The resolution was approved Tuesday afternoon after McConnell called on the Senate to approve it by unanimous consent. There were no objections.
“It is our intention for that resolution to be a statement equal to her legacy,” McConnell said on the floor.
McConnell called for a vote on the resolution despite objections over the last week to some of the language by the staff of Senate Foreign Relations Committee chairman Bob Menendez, sources said.
After The Daily Caller reported this week that the Thatcher resolution was being delayed because of Menendez’s concerns, the New Jersey Democratic senator proposed his own version of a Thatcher resolution Tuesday.

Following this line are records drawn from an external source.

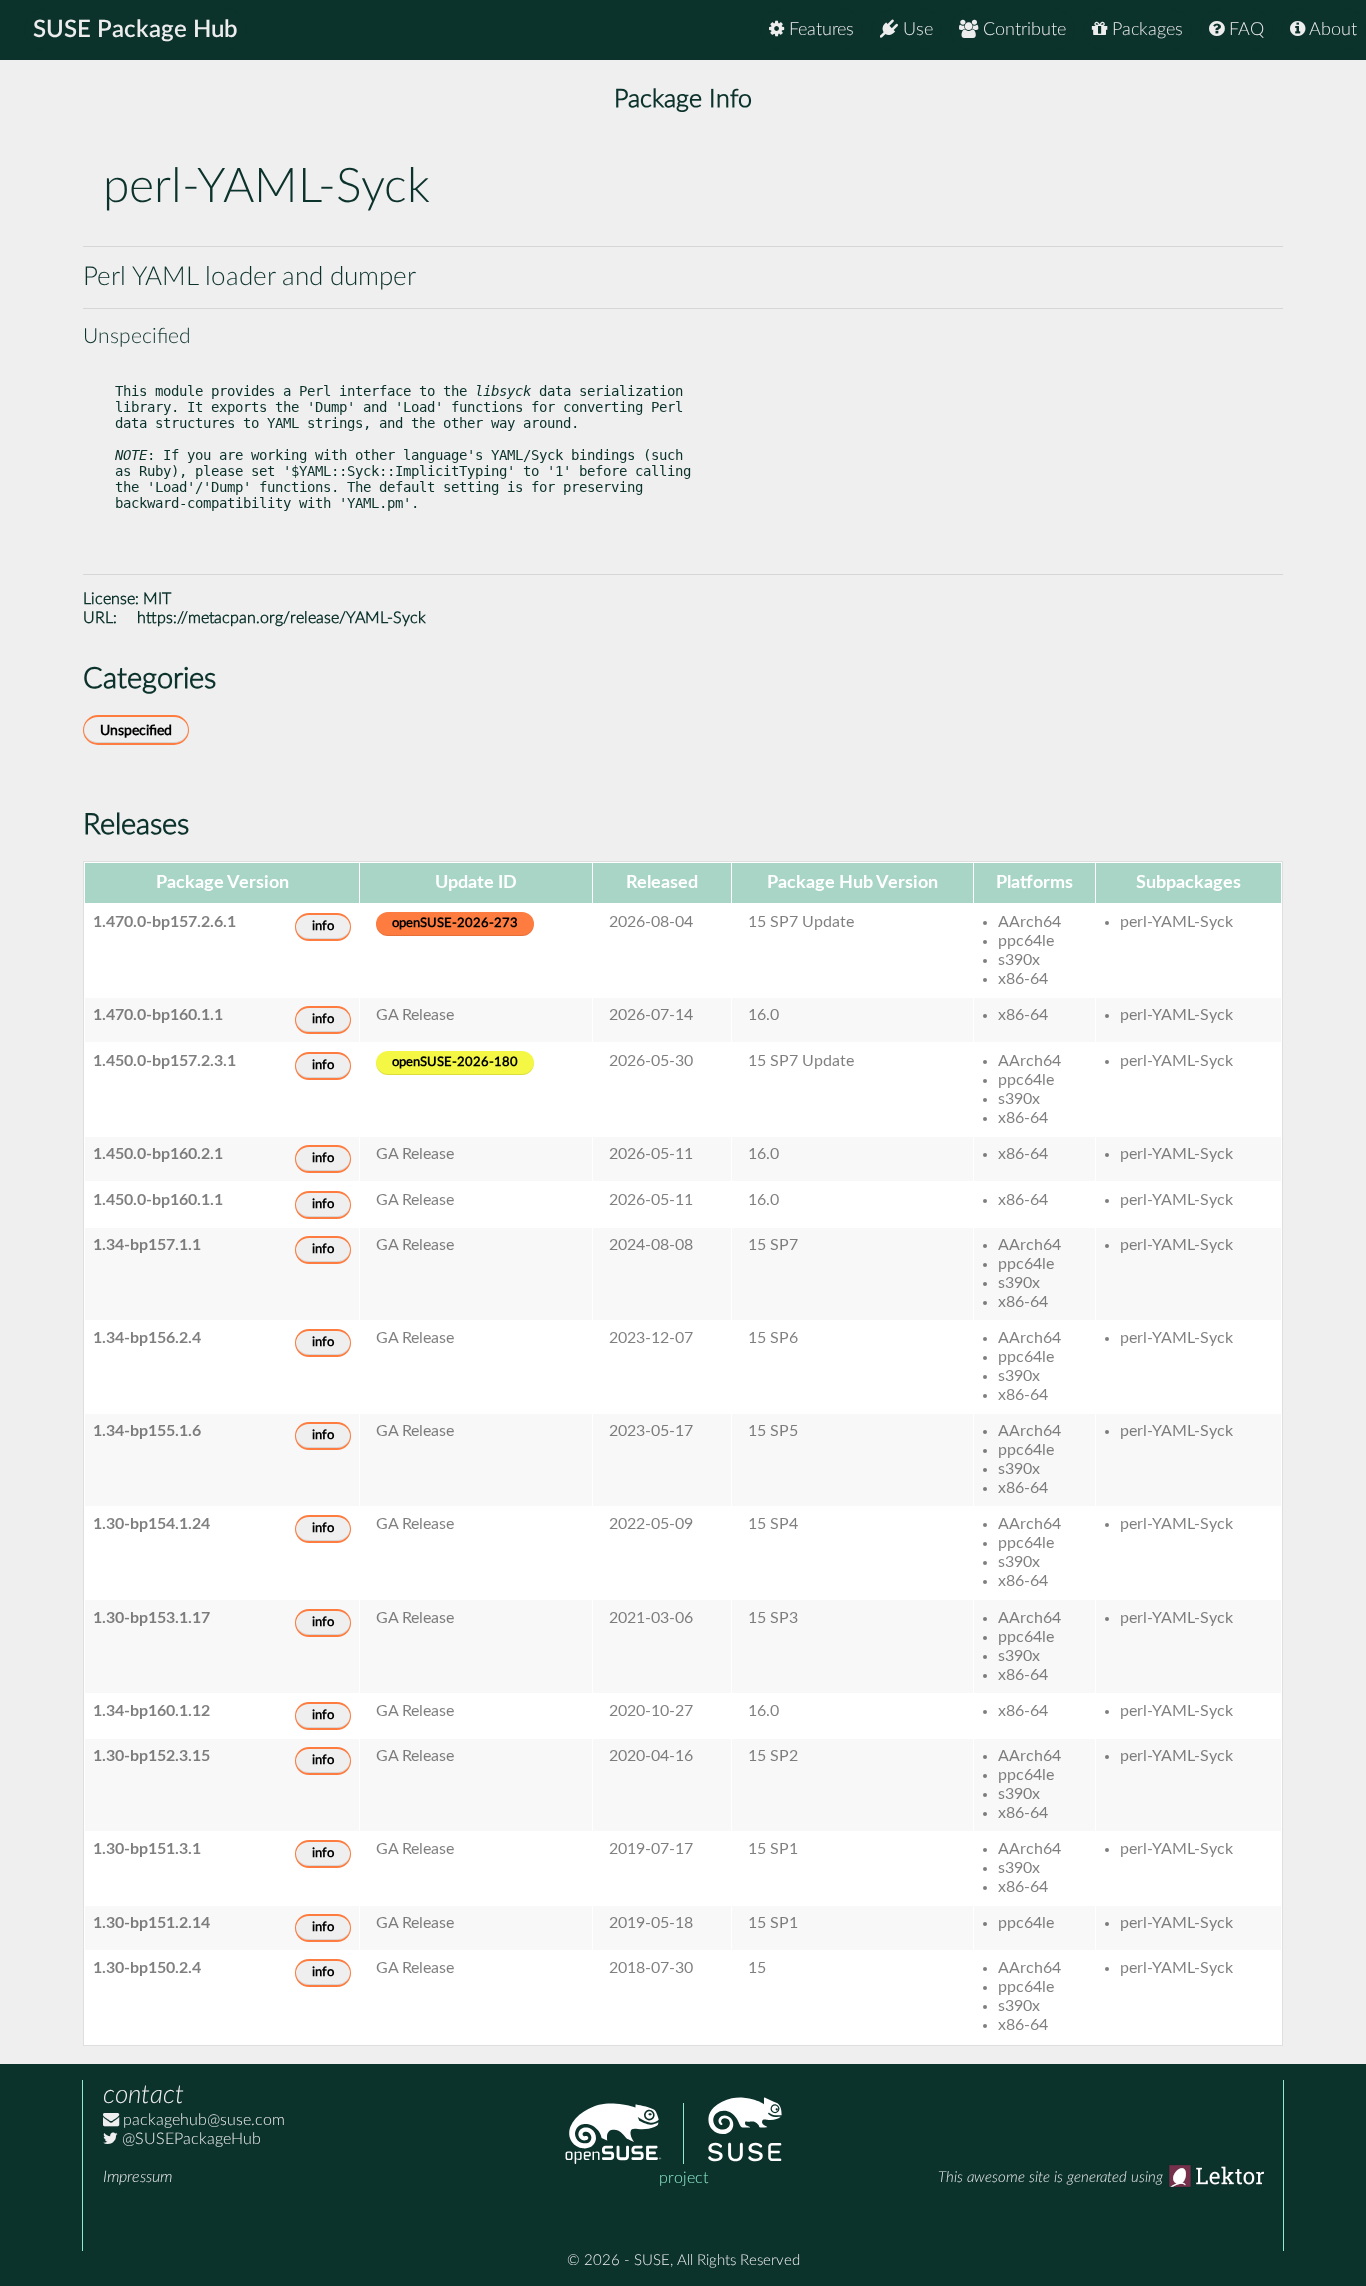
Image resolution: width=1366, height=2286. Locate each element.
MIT (157, 599)
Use (915, 30)
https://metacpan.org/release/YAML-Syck (281, 618)
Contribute (1022, 30)
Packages (1145, 30)
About (1331, 30)
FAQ (1244, 30)
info (323, 926)
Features (819, 30)
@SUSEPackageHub (189, 2139)
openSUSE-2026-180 (455, 1062)
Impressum (137, 2177)
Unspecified (136, 730)
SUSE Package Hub (135, 30)
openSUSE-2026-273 (455, 923)
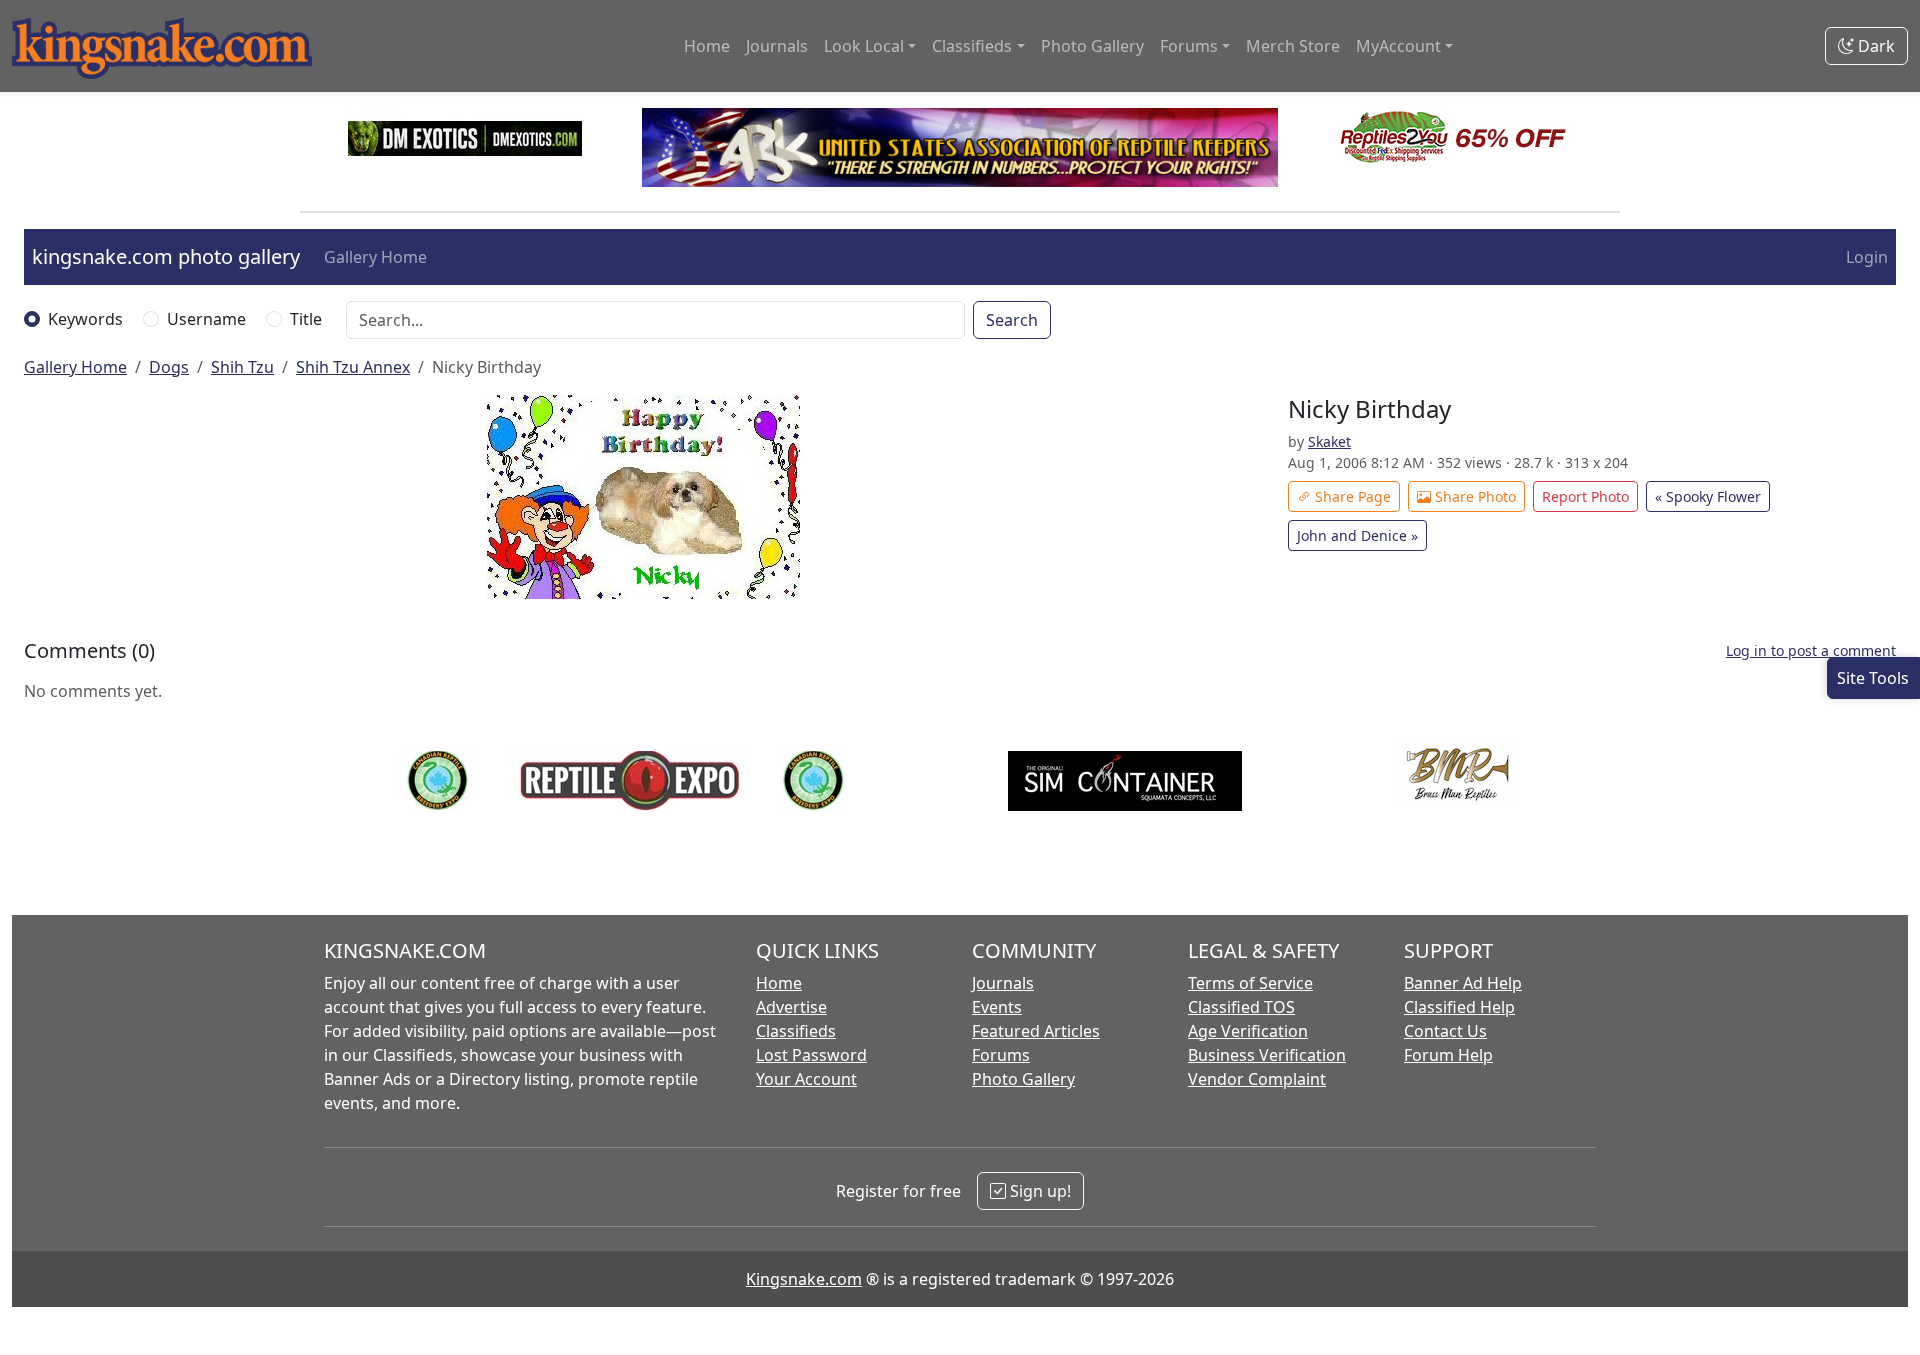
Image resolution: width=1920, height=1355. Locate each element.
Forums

His version is nearly identical to the resolution proposed by McConnell, except he struck four paragraphs and adds two of his own.
The Daily Caller has obtained and reviewed both versions. Among the paragraphs omitted in the Menendez version is a Thatcher quote about destroying “democracy by terrorism.”
The line taken out of the Menendez version states that, “Baroness Margaret Thatcher in 1984 survived an assassination attempt by the Irish Republican Army in Brighton, United Kingdom, and declared that ‘all attempts to destroy democracy by terrorism will fail.’”
McConnell’s three-page resolution “honors the legacy of Baroness Margaret Thatcher for her life-long commitment to advancing freedom, liberty, and democracy throughout the world.”